**WORK REQUEST:**
State, as a bare number, how many lines below contain "price".

**RECORDS FOR THIS EXERCISE:**

=== Section Start ===

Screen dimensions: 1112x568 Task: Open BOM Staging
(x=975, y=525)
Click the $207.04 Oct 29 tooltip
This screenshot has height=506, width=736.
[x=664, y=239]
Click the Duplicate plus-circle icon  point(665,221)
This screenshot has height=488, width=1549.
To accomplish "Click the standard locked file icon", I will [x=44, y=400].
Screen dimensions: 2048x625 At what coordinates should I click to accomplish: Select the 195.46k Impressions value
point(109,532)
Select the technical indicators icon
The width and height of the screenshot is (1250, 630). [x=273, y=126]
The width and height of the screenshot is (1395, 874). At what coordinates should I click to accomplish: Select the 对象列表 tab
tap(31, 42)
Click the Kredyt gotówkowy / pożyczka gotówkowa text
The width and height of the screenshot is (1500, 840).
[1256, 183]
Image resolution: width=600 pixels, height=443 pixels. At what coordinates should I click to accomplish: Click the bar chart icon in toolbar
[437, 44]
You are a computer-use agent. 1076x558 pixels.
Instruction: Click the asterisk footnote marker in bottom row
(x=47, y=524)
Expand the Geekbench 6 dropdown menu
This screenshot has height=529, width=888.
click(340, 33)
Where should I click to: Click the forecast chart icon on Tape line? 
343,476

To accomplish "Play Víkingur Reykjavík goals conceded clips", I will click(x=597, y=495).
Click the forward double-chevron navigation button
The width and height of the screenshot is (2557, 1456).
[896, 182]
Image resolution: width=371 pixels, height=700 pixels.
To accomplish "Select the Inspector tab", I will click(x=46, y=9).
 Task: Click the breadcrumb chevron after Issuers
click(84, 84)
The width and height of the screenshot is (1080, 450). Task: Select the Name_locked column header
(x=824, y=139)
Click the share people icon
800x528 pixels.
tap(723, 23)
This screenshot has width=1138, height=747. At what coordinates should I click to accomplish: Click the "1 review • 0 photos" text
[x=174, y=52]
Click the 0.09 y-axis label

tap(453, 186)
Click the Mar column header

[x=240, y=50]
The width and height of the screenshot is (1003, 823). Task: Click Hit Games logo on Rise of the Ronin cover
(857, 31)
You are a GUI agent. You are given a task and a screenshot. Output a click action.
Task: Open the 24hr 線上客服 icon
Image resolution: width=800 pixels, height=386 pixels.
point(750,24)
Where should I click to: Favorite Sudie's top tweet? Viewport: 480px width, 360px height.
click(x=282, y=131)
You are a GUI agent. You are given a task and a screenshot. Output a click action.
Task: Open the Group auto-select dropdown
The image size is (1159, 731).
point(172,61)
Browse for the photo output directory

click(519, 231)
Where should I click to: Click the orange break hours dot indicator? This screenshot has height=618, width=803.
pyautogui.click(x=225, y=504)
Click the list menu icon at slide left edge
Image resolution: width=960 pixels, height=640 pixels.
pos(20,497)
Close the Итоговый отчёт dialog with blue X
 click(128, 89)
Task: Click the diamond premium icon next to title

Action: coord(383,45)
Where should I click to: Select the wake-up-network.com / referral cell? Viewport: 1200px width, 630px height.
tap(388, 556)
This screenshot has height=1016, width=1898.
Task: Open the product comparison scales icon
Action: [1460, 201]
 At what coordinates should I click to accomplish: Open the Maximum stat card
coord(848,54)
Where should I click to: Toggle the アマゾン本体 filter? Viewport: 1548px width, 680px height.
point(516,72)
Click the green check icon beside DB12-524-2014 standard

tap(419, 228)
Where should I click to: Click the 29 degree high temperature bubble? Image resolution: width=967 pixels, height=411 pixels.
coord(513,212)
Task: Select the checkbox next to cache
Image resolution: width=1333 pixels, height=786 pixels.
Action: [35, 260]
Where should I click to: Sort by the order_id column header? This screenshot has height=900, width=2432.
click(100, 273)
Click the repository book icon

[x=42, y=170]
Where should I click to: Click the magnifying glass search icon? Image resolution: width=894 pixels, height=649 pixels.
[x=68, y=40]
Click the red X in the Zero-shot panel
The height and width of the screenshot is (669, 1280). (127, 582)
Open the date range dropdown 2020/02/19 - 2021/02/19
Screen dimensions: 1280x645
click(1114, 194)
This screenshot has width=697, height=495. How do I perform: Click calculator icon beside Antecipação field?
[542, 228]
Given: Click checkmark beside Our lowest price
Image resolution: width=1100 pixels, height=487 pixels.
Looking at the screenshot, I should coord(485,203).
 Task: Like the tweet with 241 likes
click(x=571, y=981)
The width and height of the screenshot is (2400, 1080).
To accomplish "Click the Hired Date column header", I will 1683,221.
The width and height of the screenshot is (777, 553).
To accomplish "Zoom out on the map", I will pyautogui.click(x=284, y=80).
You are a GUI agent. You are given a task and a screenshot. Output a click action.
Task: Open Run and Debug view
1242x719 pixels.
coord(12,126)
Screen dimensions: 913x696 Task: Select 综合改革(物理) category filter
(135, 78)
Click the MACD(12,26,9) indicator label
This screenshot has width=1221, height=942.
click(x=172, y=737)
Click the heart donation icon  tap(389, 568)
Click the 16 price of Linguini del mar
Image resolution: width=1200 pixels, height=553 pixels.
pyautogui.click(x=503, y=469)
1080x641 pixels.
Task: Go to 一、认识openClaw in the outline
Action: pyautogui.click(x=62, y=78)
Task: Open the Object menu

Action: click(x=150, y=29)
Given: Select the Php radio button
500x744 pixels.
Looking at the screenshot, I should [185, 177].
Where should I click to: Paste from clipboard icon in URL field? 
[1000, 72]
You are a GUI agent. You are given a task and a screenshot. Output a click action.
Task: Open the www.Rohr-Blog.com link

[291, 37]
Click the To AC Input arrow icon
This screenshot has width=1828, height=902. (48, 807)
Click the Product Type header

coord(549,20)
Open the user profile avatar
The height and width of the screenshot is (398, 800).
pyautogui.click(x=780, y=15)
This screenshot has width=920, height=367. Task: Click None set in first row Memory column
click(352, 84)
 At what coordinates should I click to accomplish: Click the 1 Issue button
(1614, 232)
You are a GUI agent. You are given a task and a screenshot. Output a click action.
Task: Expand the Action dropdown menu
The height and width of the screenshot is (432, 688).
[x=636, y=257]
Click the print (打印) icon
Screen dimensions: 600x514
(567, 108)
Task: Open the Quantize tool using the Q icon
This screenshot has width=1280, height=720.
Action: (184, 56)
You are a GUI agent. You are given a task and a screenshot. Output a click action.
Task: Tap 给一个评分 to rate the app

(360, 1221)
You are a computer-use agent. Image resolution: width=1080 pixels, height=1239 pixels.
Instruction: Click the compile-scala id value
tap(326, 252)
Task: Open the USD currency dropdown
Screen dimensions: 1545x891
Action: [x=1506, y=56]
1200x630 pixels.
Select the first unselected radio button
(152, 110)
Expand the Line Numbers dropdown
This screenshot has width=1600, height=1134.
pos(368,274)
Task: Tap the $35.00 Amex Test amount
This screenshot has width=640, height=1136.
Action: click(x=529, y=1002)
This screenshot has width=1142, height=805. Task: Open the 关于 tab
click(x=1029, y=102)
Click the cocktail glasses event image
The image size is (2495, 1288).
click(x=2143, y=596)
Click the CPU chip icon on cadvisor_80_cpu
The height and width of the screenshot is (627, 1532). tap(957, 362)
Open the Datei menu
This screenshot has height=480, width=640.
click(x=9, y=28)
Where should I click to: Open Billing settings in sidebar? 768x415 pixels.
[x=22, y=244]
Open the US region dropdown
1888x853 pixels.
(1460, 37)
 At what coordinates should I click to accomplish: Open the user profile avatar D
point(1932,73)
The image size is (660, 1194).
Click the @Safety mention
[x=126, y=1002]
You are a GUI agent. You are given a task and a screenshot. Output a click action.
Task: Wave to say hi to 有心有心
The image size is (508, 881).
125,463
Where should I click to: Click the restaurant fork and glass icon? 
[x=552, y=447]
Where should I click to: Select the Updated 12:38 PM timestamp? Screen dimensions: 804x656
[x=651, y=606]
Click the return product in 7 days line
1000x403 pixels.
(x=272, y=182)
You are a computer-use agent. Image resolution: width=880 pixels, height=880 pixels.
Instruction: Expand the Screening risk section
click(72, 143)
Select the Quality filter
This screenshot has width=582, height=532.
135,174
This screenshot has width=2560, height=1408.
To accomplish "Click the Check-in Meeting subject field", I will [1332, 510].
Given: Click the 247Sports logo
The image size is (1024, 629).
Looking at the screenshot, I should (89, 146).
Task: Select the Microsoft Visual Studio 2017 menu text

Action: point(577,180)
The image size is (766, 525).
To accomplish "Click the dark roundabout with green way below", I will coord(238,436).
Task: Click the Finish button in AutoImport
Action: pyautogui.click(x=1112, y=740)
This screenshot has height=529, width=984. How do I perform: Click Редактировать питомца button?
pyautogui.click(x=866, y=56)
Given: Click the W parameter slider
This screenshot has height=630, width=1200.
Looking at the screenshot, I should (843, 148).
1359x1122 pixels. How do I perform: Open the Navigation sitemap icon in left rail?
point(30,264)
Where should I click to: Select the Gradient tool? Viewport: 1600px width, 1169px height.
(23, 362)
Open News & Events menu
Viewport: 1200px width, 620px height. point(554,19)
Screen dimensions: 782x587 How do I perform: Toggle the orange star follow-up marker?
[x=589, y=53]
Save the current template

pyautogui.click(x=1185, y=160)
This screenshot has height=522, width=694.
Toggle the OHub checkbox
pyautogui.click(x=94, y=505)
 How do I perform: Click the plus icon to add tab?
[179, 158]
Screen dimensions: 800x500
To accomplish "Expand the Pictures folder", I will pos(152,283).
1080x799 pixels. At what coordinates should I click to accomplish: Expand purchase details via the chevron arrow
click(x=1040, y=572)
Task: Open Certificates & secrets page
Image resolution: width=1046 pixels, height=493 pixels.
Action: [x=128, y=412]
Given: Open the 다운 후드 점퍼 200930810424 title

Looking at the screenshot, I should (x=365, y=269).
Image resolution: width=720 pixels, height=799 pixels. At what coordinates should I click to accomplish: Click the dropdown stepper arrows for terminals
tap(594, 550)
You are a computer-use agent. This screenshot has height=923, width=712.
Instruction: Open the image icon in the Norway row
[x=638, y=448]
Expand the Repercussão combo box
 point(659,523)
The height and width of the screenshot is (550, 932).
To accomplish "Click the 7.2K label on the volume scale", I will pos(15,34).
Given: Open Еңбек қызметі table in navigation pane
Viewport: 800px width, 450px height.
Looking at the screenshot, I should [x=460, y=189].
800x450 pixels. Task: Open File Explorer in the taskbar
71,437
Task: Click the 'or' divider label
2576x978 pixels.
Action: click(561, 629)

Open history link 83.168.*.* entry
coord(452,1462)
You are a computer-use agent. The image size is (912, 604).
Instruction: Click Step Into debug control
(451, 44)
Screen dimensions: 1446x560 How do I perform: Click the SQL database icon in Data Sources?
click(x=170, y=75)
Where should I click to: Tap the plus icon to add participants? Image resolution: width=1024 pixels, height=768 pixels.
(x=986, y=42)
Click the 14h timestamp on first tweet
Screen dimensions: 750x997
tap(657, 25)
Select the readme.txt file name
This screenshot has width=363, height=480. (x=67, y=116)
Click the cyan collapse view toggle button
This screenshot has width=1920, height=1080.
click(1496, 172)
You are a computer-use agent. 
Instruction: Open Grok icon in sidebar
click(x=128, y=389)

=== Section End ===

**THE COMPLETED TASK:**
2